=== Section Start ===
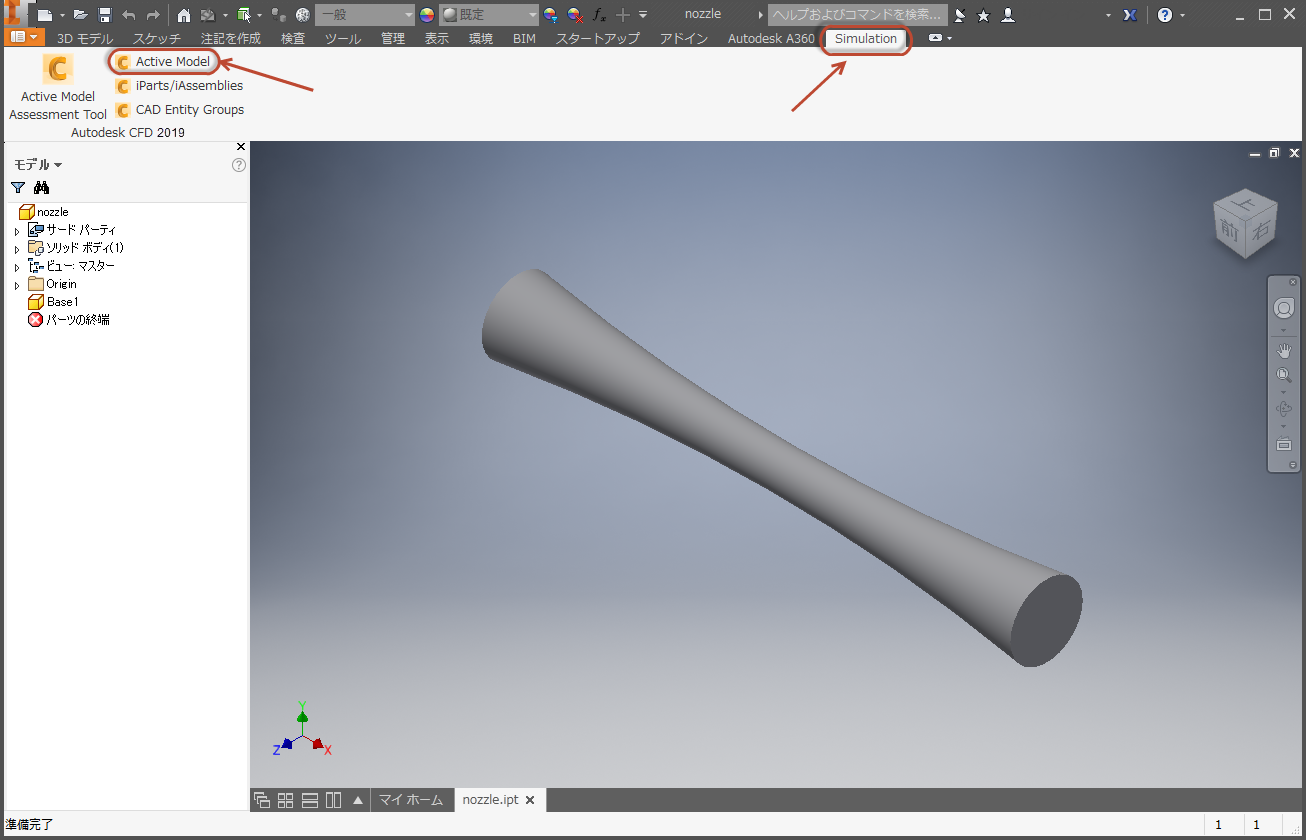Activate the Zoom tool on the navigation bar
Screen dimensions: 1306x840
(x=1284, y=374)
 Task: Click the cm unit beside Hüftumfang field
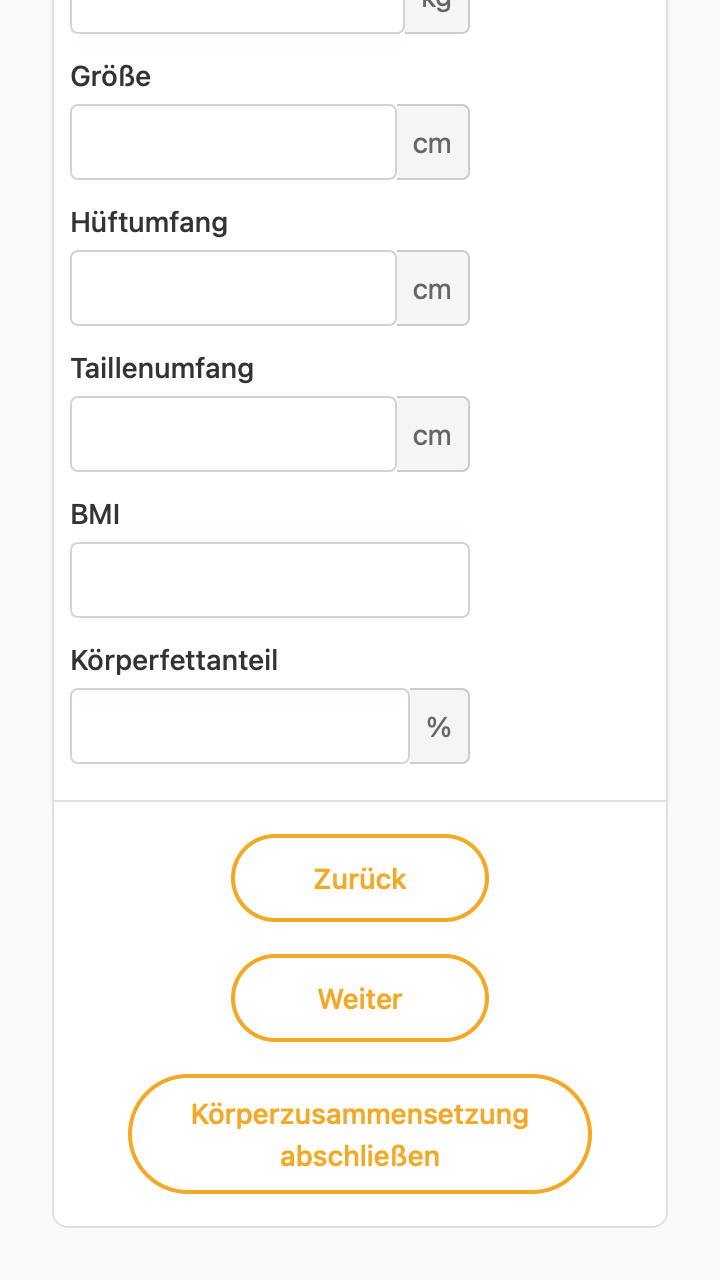(433, 288)
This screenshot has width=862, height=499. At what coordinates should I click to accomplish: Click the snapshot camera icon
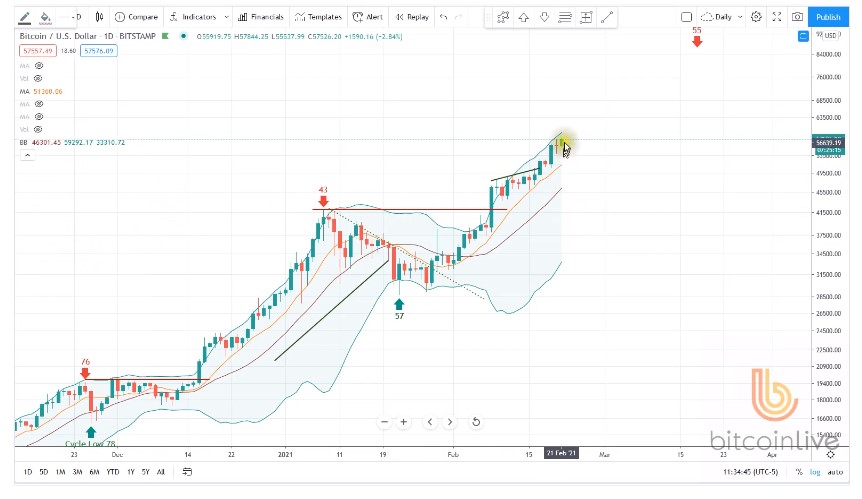pos(797,17)
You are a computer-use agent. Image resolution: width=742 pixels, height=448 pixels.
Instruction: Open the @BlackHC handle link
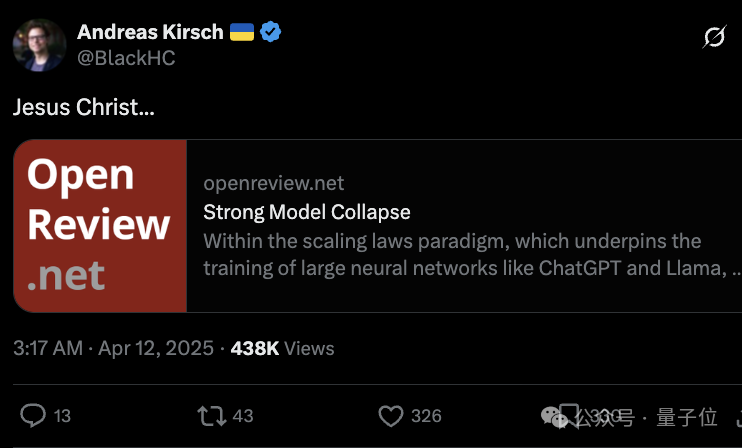point(126,58)
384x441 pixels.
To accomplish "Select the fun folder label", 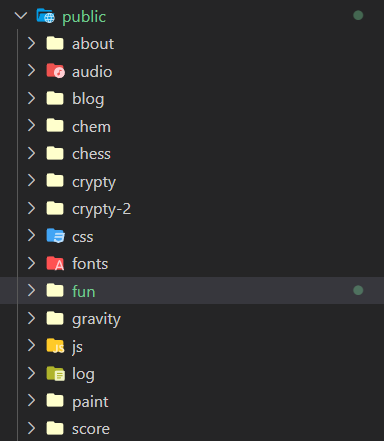I will pyautogui.click(x=84, y=291).
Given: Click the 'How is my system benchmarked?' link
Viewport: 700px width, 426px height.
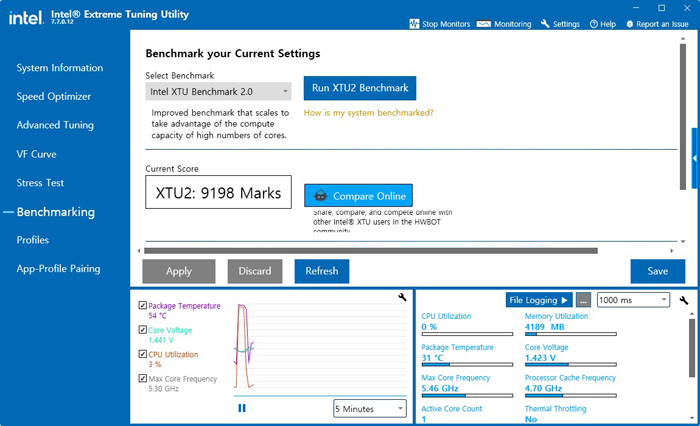Looking at the screenshot, I should click(368, 113).
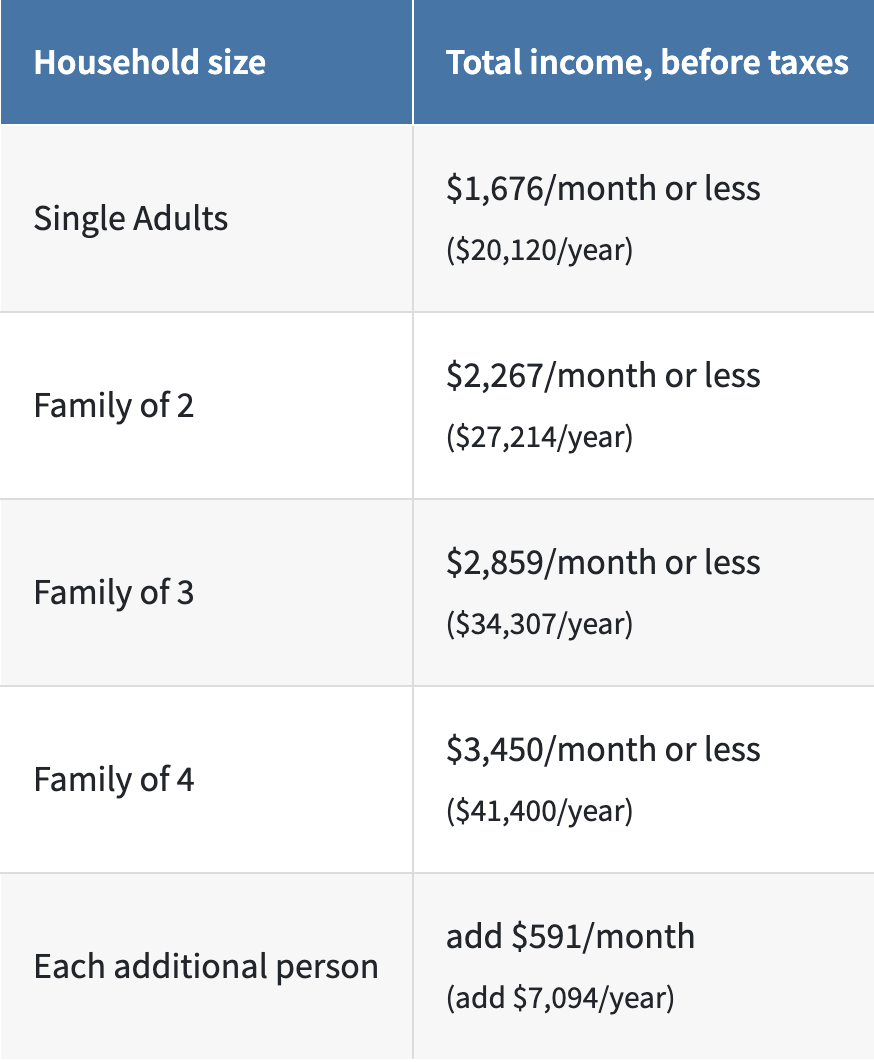Click the $1,676/month or less text
The width and height of the screenshot is (874, 1062).
(603, 188)
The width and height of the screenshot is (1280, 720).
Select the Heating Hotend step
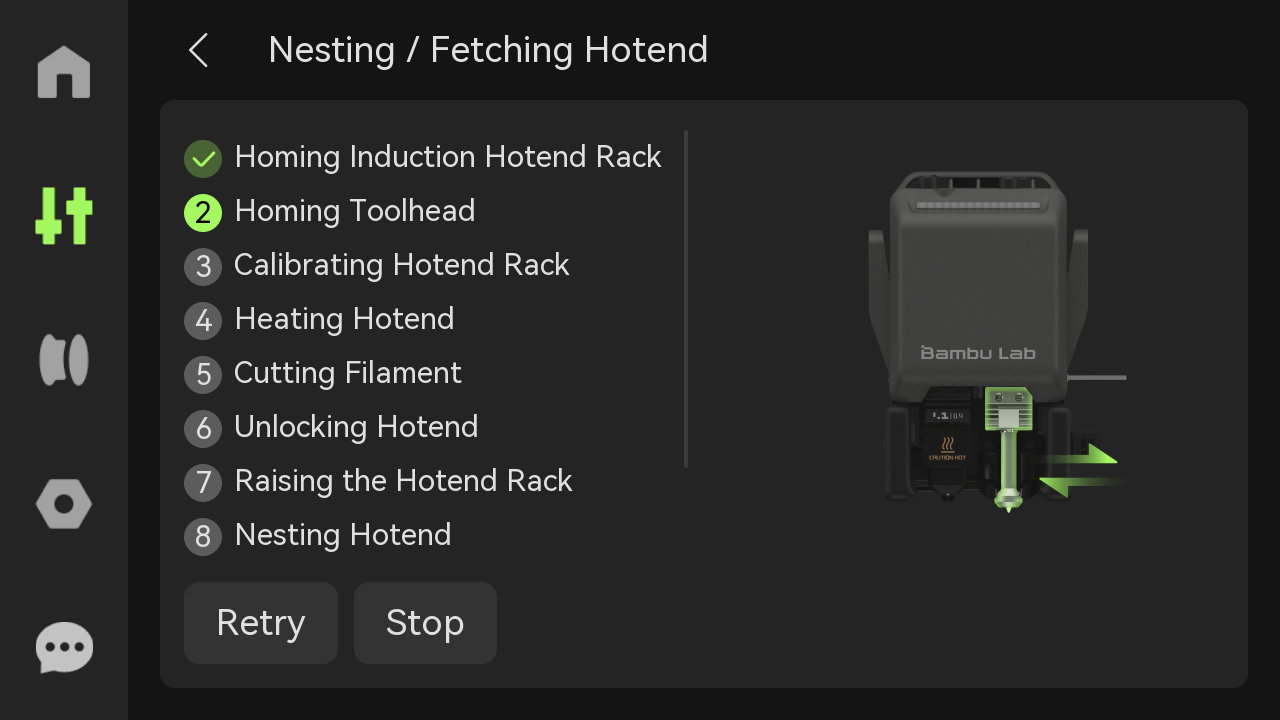tap(344, 319)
=== Section End ===
About this task: Filter the entries down to the lines with the word "pixels" in them.

Output of the task:
You are a computer-use agent. Image resolution: width=742 pixels, height=448 pixels.
384x441 pixels.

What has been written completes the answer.